- [Work item]: Return, in their exact form, the lines that lie between the start of the data below and the line containing "Select 銀行振込 payment method text", with both ends included.

------ Excerpted data ------

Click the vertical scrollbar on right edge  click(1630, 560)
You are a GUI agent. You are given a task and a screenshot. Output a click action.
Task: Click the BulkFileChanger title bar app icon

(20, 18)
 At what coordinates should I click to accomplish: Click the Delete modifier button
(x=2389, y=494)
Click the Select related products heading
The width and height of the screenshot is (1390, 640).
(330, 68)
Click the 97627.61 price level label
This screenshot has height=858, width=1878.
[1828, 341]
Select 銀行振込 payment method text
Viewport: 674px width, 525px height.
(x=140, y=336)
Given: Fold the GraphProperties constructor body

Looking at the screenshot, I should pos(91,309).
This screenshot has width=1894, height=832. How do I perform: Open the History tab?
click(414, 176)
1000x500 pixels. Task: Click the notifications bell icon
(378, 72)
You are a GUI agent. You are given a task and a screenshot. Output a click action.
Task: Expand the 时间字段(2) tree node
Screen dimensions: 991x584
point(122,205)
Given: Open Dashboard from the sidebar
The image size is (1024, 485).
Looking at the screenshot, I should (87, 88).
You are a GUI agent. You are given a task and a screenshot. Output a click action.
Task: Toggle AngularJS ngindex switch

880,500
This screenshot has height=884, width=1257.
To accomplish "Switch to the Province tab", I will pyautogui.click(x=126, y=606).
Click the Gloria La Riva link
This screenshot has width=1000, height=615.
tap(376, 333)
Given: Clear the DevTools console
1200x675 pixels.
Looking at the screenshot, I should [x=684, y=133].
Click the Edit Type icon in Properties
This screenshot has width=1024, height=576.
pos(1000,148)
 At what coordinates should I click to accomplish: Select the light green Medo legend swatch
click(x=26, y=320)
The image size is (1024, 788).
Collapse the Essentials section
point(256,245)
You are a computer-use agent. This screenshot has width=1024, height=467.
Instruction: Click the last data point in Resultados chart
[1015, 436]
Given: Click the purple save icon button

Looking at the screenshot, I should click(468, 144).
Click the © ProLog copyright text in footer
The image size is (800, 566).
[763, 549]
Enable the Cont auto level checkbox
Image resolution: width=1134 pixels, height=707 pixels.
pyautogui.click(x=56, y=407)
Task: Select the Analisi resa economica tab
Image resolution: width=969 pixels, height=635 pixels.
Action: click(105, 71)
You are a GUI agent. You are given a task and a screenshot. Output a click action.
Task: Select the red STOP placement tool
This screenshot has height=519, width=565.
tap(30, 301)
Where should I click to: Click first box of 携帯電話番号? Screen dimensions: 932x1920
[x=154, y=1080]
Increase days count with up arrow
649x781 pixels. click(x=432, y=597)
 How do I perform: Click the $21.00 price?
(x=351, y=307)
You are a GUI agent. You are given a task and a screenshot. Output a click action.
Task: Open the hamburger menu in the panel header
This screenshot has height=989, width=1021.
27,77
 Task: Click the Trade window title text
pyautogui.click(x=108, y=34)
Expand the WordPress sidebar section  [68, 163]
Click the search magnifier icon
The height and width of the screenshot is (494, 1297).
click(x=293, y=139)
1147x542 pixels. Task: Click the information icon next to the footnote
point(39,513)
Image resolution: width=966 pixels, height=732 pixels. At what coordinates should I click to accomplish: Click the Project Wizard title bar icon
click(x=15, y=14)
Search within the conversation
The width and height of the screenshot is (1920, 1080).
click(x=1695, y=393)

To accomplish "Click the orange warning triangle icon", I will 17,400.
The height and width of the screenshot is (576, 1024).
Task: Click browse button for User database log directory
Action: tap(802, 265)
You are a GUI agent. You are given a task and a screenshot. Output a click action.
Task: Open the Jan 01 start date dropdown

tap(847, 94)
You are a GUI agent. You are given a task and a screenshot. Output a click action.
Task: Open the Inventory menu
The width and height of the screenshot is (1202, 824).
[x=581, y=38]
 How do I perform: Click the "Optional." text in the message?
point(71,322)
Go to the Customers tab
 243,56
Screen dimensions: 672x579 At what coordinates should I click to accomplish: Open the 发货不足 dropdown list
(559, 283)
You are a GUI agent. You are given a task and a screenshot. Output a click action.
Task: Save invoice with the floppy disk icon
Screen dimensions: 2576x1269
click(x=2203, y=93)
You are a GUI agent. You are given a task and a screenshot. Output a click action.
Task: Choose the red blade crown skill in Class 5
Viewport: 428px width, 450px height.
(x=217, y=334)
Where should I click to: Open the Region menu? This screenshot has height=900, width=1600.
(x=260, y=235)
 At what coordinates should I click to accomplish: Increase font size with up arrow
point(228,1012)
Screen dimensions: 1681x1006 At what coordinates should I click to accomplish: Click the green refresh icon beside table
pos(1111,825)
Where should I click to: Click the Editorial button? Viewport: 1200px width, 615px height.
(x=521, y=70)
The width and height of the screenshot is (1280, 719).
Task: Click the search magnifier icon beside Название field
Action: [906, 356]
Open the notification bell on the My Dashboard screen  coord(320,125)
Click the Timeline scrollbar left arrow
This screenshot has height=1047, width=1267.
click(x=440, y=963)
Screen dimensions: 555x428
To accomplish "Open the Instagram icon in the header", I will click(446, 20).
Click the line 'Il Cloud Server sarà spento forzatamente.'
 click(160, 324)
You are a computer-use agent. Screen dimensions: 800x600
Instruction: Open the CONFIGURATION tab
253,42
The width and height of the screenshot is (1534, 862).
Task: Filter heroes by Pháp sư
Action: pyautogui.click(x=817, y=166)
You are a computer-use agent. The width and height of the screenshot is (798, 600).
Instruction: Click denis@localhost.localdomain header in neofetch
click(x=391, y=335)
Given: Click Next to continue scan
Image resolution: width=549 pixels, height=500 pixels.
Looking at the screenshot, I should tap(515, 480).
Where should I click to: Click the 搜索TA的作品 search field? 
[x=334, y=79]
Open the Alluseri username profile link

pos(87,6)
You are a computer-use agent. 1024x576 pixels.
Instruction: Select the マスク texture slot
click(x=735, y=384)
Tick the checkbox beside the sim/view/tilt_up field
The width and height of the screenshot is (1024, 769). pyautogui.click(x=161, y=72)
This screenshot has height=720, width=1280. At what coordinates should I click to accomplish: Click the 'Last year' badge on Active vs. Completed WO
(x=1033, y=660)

------

- [Answer section]:
Click the vertical scrollbar on right edge  click(1630, 560)
You are a GUI agent. You are given a task and a screenshot. Output a click action.
Task: Click the BulkFileChanger title bar app icon

(20, 18)
 At what coordinates should I click to accomplish: Click the Delete modifier button
(x=2389, y=494)
Click the Select related products heading
The width and height of the screenshot is (1390, 640).
(330, 68)
Click the 97627.61 price level label
This screenshot has height=858, width=1878.
[1828, 341]
Select 銀行振込 payment method text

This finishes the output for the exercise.